## Start
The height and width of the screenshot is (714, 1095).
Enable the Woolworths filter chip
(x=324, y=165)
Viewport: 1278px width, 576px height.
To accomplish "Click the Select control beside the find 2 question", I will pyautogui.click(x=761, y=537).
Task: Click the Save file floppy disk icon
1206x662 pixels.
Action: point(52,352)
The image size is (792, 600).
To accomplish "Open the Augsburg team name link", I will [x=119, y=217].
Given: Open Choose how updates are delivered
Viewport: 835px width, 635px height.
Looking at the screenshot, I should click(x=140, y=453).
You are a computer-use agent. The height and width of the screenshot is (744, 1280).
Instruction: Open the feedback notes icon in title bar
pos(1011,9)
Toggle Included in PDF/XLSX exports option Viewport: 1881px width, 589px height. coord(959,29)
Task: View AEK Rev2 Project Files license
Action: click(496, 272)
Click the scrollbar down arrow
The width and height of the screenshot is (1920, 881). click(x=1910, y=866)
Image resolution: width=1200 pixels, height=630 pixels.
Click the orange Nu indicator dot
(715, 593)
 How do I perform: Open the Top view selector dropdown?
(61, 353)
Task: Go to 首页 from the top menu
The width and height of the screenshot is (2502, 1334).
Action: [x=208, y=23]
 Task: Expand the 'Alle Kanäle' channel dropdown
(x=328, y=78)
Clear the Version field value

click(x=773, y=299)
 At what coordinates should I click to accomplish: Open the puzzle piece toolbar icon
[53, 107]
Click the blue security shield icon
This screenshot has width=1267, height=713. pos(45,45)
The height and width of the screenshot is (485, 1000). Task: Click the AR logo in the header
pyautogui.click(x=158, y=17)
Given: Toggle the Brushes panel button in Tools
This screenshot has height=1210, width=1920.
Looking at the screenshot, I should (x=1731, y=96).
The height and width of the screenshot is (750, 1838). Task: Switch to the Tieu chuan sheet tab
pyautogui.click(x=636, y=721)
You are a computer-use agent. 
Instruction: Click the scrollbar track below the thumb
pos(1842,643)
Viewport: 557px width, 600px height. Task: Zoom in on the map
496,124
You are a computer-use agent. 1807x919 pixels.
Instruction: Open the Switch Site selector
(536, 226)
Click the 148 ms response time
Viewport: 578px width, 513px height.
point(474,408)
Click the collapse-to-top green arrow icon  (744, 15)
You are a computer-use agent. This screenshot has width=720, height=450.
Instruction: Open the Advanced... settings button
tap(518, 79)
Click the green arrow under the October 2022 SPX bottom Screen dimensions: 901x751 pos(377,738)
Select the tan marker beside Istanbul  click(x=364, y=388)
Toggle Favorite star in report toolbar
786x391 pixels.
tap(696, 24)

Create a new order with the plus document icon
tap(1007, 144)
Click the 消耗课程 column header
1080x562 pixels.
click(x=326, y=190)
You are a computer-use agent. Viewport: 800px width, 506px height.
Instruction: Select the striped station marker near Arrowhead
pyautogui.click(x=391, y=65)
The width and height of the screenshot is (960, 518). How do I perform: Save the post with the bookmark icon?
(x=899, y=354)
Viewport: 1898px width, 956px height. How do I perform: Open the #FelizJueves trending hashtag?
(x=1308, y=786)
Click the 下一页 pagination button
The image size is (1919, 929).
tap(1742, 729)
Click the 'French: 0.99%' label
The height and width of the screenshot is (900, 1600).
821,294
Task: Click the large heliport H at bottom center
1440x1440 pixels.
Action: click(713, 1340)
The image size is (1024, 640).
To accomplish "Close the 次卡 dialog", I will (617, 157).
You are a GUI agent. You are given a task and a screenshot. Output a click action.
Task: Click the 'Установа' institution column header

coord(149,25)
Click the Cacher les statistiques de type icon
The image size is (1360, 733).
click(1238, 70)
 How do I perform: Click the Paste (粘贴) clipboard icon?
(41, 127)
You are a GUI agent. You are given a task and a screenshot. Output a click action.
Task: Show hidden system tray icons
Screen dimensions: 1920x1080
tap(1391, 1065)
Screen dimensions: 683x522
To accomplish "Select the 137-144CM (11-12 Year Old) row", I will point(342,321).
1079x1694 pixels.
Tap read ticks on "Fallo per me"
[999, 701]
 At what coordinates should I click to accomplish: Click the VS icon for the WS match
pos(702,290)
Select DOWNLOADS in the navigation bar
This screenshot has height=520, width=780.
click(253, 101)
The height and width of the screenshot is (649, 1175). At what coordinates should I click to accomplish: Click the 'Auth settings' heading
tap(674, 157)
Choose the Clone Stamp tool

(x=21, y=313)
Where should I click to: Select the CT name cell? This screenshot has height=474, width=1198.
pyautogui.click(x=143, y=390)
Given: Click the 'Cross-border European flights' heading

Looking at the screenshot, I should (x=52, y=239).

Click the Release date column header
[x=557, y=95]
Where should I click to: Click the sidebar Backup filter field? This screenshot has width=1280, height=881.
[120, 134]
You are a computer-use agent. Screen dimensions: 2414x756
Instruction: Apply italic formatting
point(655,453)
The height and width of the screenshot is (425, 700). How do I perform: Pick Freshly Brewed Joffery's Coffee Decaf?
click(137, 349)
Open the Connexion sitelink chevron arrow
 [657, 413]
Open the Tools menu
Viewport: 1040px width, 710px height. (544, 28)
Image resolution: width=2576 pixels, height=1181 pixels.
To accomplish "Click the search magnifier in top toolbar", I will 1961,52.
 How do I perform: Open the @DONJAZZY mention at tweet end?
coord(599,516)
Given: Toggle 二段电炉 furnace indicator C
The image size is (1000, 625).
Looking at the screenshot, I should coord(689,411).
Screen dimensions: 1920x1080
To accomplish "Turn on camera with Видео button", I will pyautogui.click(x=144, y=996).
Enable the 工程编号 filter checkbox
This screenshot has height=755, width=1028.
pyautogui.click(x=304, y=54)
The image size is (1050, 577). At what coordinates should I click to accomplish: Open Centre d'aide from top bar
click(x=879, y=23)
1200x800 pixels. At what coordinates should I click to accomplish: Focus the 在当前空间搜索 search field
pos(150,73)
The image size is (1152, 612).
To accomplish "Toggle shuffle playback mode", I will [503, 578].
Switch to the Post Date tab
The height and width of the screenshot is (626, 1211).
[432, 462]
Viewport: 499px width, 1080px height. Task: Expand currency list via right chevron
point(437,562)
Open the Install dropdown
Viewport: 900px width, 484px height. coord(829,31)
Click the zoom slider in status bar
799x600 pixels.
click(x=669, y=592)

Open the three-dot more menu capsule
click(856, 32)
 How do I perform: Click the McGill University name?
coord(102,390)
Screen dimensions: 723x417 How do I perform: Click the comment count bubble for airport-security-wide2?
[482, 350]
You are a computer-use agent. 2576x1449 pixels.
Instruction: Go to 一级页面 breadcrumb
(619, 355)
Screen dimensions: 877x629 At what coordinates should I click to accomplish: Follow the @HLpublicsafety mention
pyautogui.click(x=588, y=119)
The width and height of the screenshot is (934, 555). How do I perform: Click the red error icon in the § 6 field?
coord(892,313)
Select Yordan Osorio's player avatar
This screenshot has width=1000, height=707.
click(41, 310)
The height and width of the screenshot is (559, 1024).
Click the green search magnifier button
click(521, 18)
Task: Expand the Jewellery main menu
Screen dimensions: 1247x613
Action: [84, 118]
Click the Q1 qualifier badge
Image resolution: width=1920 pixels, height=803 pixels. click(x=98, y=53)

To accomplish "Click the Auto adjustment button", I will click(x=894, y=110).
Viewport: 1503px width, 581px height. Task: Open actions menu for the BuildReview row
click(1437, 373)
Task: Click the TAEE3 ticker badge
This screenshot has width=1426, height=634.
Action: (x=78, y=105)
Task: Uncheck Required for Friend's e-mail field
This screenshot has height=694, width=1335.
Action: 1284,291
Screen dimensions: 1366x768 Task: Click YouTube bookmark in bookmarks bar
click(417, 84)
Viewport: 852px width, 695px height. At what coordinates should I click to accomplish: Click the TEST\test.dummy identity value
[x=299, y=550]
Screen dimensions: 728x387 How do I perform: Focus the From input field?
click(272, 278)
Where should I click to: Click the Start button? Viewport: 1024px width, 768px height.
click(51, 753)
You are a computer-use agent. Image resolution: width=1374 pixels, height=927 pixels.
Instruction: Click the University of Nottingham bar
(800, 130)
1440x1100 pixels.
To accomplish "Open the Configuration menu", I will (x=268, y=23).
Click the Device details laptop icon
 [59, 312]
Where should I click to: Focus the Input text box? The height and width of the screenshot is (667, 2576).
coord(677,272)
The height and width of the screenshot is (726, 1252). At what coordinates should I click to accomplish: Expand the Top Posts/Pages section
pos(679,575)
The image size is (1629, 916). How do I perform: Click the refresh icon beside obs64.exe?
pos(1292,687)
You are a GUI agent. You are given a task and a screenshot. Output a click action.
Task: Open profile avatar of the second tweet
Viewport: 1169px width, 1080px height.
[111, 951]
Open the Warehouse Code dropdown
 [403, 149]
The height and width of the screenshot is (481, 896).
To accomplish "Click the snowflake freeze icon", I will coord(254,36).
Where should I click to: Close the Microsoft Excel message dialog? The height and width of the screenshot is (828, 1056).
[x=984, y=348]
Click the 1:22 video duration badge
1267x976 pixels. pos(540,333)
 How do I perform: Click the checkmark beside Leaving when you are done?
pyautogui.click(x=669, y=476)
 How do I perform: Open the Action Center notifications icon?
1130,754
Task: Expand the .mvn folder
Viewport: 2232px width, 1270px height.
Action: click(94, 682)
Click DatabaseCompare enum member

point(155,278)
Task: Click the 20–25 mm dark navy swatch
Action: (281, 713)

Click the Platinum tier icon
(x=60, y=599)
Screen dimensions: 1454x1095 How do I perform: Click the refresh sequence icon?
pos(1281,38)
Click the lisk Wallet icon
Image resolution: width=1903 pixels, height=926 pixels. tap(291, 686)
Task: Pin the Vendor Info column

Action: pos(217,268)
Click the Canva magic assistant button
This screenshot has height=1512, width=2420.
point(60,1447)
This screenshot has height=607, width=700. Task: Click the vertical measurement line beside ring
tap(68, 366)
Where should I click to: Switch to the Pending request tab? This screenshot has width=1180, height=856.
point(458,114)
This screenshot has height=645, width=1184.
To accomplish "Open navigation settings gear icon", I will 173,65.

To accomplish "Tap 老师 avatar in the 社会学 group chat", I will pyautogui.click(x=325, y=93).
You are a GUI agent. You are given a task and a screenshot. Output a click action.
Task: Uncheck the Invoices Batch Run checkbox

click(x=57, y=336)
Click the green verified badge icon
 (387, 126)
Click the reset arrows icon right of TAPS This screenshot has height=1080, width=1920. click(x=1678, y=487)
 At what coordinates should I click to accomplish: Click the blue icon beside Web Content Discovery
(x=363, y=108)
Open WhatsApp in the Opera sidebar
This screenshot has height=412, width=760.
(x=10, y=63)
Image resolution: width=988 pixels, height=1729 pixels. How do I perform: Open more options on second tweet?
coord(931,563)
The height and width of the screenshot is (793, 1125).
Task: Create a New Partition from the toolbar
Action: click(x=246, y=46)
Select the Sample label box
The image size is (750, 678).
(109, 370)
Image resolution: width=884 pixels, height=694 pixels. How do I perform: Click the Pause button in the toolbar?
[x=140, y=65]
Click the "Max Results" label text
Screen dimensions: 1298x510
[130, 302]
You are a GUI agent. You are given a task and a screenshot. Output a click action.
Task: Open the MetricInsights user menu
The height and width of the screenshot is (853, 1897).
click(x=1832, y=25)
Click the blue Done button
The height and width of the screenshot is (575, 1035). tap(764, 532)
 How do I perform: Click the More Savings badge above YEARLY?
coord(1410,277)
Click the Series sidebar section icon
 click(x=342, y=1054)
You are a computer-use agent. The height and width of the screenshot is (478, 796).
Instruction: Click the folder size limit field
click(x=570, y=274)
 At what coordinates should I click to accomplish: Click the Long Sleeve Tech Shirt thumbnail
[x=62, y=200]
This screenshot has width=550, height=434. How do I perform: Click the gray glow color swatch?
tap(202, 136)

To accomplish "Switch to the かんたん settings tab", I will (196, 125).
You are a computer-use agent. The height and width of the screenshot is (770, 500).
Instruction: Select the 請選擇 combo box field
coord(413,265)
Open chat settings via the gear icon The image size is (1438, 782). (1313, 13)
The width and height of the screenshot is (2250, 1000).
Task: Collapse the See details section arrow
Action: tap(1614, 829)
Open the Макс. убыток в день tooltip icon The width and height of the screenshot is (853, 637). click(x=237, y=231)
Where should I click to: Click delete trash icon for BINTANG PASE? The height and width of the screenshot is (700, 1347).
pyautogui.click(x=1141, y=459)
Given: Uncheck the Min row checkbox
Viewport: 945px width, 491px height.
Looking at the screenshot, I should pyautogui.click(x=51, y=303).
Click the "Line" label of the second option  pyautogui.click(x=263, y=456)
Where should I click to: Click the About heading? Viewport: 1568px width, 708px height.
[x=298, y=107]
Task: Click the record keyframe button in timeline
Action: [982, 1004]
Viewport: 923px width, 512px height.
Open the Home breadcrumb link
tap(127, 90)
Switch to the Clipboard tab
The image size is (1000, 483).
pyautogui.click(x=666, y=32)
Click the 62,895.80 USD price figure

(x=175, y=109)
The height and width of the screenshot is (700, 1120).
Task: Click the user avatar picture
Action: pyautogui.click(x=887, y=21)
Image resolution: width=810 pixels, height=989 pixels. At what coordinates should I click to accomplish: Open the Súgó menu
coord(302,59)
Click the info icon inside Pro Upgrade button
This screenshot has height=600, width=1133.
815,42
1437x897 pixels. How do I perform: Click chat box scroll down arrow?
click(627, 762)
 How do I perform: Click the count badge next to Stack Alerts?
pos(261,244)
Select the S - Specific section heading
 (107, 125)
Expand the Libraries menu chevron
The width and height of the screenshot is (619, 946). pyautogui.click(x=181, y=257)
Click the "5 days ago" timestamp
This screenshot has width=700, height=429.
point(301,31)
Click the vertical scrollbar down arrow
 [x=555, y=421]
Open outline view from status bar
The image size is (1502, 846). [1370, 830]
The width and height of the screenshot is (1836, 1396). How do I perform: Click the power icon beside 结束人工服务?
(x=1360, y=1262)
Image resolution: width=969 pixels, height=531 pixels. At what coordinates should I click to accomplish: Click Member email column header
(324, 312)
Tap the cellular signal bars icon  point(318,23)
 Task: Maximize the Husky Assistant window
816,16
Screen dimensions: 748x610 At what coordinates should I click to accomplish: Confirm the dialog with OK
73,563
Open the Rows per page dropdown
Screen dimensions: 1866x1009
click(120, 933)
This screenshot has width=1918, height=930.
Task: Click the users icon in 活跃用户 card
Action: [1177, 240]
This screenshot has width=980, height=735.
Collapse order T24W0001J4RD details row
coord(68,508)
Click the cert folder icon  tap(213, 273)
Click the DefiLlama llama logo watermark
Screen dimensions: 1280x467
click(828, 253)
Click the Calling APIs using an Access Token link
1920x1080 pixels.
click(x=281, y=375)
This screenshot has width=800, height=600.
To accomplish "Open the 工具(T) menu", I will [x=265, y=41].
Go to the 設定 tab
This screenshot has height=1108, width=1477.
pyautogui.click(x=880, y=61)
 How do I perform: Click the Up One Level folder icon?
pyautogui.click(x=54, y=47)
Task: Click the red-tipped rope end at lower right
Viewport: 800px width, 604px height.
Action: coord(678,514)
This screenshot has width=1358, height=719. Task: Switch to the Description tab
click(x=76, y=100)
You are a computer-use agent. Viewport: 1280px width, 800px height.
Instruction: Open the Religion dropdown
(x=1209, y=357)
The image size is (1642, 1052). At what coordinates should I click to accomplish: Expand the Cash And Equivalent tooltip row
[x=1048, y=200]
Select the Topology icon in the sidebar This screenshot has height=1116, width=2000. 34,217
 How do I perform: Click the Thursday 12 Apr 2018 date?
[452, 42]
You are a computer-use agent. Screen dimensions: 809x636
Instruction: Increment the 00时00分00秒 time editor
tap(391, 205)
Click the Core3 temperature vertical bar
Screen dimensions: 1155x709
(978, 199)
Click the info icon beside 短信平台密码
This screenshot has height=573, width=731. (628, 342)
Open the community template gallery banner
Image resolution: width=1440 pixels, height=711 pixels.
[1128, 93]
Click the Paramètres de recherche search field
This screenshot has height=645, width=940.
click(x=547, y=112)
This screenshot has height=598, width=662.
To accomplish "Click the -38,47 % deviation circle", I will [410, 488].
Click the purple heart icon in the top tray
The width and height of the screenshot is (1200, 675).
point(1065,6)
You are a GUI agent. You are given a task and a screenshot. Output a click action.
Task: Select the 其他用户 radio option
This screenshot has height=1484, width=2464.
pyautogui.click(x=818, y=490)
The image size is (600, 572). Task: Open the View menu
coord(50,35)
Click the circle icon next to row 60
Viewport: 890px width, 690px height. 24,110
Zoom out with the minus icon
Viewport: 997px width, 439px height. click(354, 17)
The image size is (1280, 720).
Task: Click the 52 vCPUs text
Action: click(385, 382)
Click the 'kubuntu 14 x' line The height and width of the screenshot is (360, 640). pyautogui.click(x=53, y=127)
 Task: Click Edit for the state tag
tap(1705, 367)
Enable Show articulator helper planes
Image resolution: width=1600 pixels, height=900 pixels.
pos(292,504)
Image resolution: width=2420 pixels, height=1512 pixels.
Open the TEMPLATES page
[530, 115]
## End
Stated problem: Can you give the lines above, from the first one down to and including the line that contains "The width and height of the screenshot is (1920, 881).", as a Markdown table with the columns Row and Line text, leaving out any blank lines?

Answer to the exercise:
| Row | Line text |
|---|---|
| 1 | The height and width of the screenshot is (714, 1095). |
| 2 | Enable the Woolworths filter chip |
| 3 | (x=324, y=165) |
| 4 | Viewport: 1278px width, 576px height. |
| 5 | To accomplish "Click the Select control beside the find 2 question", I will pyautogui.click(x=761, y=537). |
| 6 | Task: Click the Save file floppy disk icon |
| 7 | 1206x662 pixels. |
| 8 | Action: point(52,352) |
| 9 | The image size is (792, 600). |
| 10 | To accomplish "Open the Augsburg team name link", I will [x=119, y=217]. |
| 11 | Given: Open Choose how updates are delivered |
| 12 | Viewport: 835px width, 635px height. |
| 13 | Looking at the screenshot, I should click(x=140, y=453). |
| 14 | You are a computer-use agent. The height and width of the screenshot is (744, 1280). |
| 15 | Instruction: Open the feedback notes icon in title bar |
| 16 | pos(1011,9) |
| 17 | Toggle Included in PDF/XLSX exports option Viewport: 1881px width, 589px height. coord(959,29) |
| 18 | Task: View AEK Rev2 Project Files license |
| 19 | Action: click(496, 272) |
| 20 | Click the scrollbar down arrow |
| 21 | The width and height of the screenshot is (1920, 881). click(x=1910, y=866) |